Consequently, there are actually enough plots for about 5 movies (hey, that’s 5 more than most indie films manage). What they all have in common is romance, of course, but it pays to not plump yourself down with your popcorn expecting the usual fluffy rom-com clichés. What you actually get are some well-observed witty truisms about relationships – girls believing guys are mean to us because they secretly like us, coming up with convoluted reasons why he hasn’t called, the implausible stories about friends-of-friends who make love work despite the odds. All these antics look patently ridiculous on the big-screen, especially when exposed by Justin Long’s everyman, but they’re all horrifying recognisable from real life.
Jennifer Connelly’s storyline sees her as a repressed suspicious wife (to The Hangover’s Bradley Cooper), Jennifer Aniston as the woman who can’t make her long-term boyfriend (Ben Affleck, at least attempting to act in a manner other than wooden) commit. Both plots are told in a pleasingly low-key manner and are all the better for being without the expected fireworks and melodrama; both characters manage to be more sympathetic precisely because the actresses playing them don’t jump for the ‘pity-me’ jugular.
IMDB trivia states that Connelly gets just 25 minutes screentime, Aniston only 20. Heaven alone knows how many Drew Barrymore gets then (12?!), yet she is typically luminous in her role, with her story of navigating the perils of techo-romance offering some light relief. In a cast that also includes Scarlett Johansson as a mistress, it’s surprising that the least-familiar name (Ginnifer Goodwin) bags the biggest storyline as the desperate girl whose actions are watch-through-fingers cringeworthy yet you can’t help realising you’ve probably been guilty of in the past (not something I cared to share with my boyfriend though!).

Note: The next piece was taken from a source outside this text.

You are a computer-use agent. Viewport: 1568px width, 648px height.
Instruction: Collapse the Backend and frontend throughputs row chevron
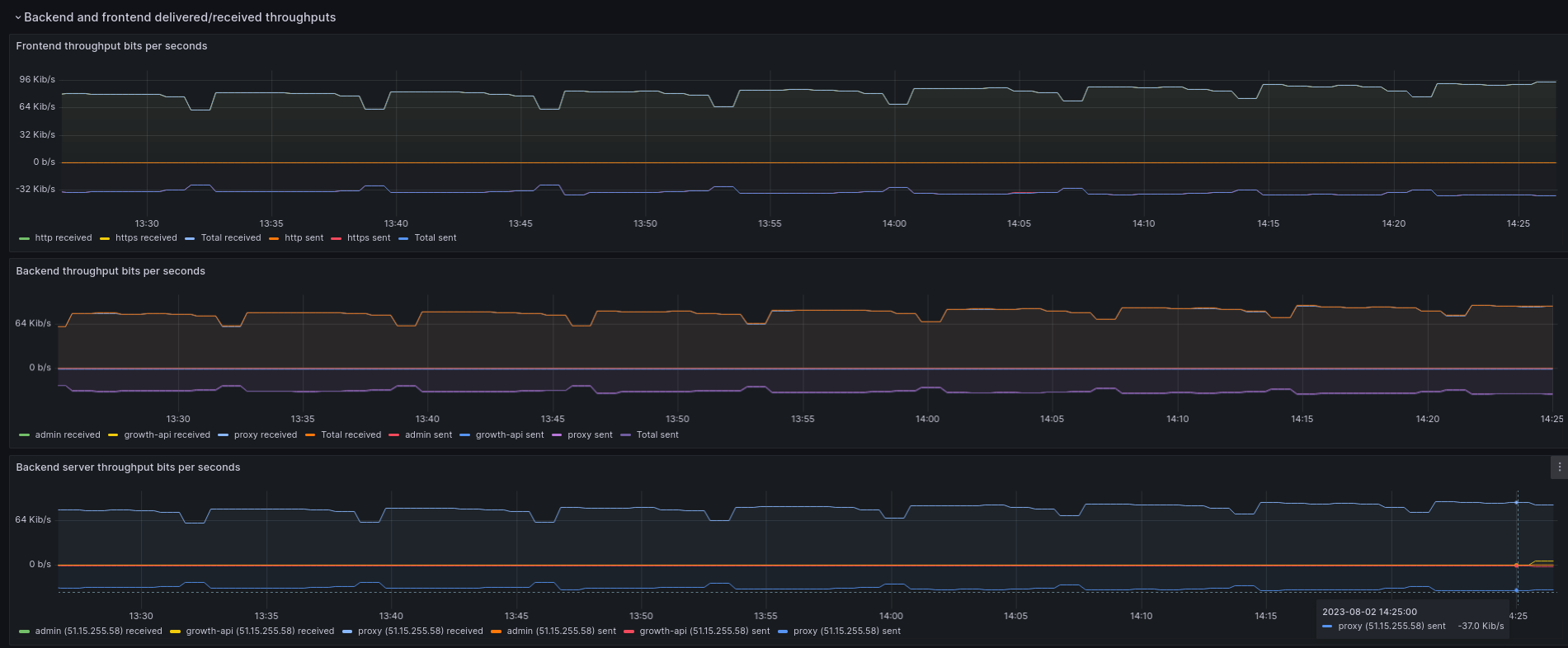(x=17, y=17)
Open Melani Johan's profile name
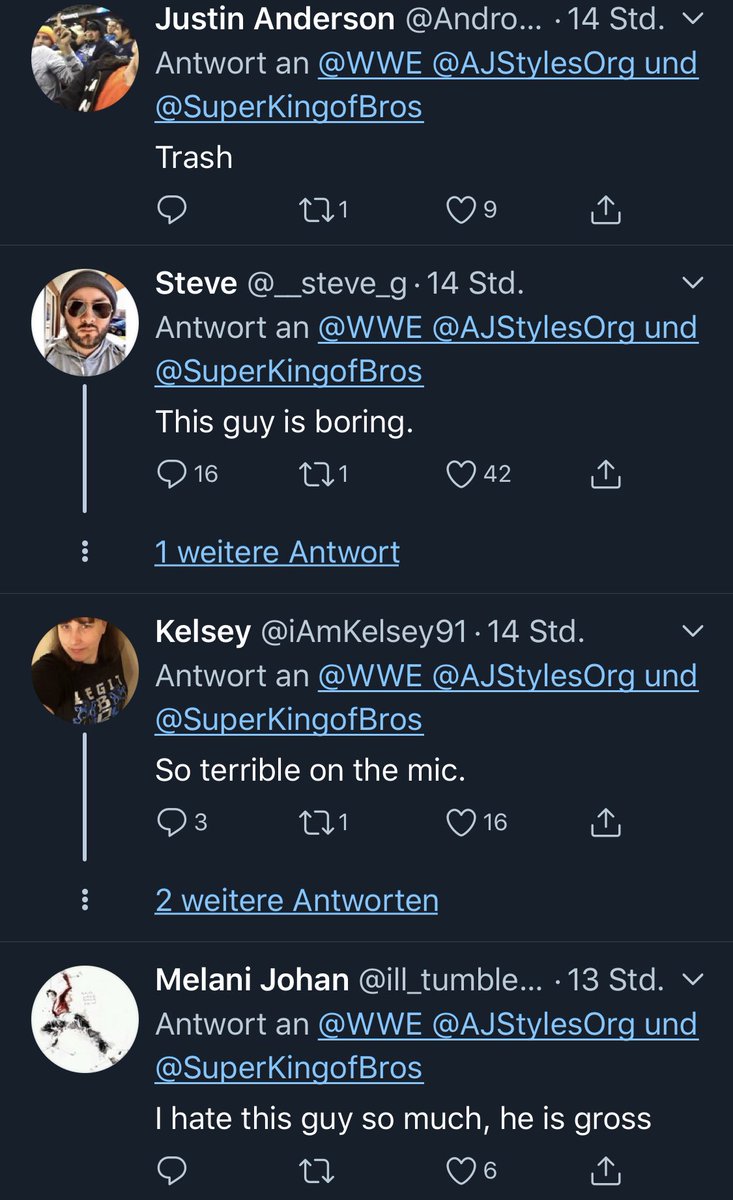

People’s disappointment in this film lies with its marketing department, who couldn’t resist the temptation to pepper their posters with love-hearts and photos of the all-too attractive cast smiling in a sunny manner. Although the end is uplifting, there are bumps along the way (and no, we don’t just mean Affleck’s acting) but they’re all-too realistic bumps dealt out with a nice dollop of wit and an air of freshness, taking this a notch above the rom-com formula. I’d take it over Love Actually any day of the week.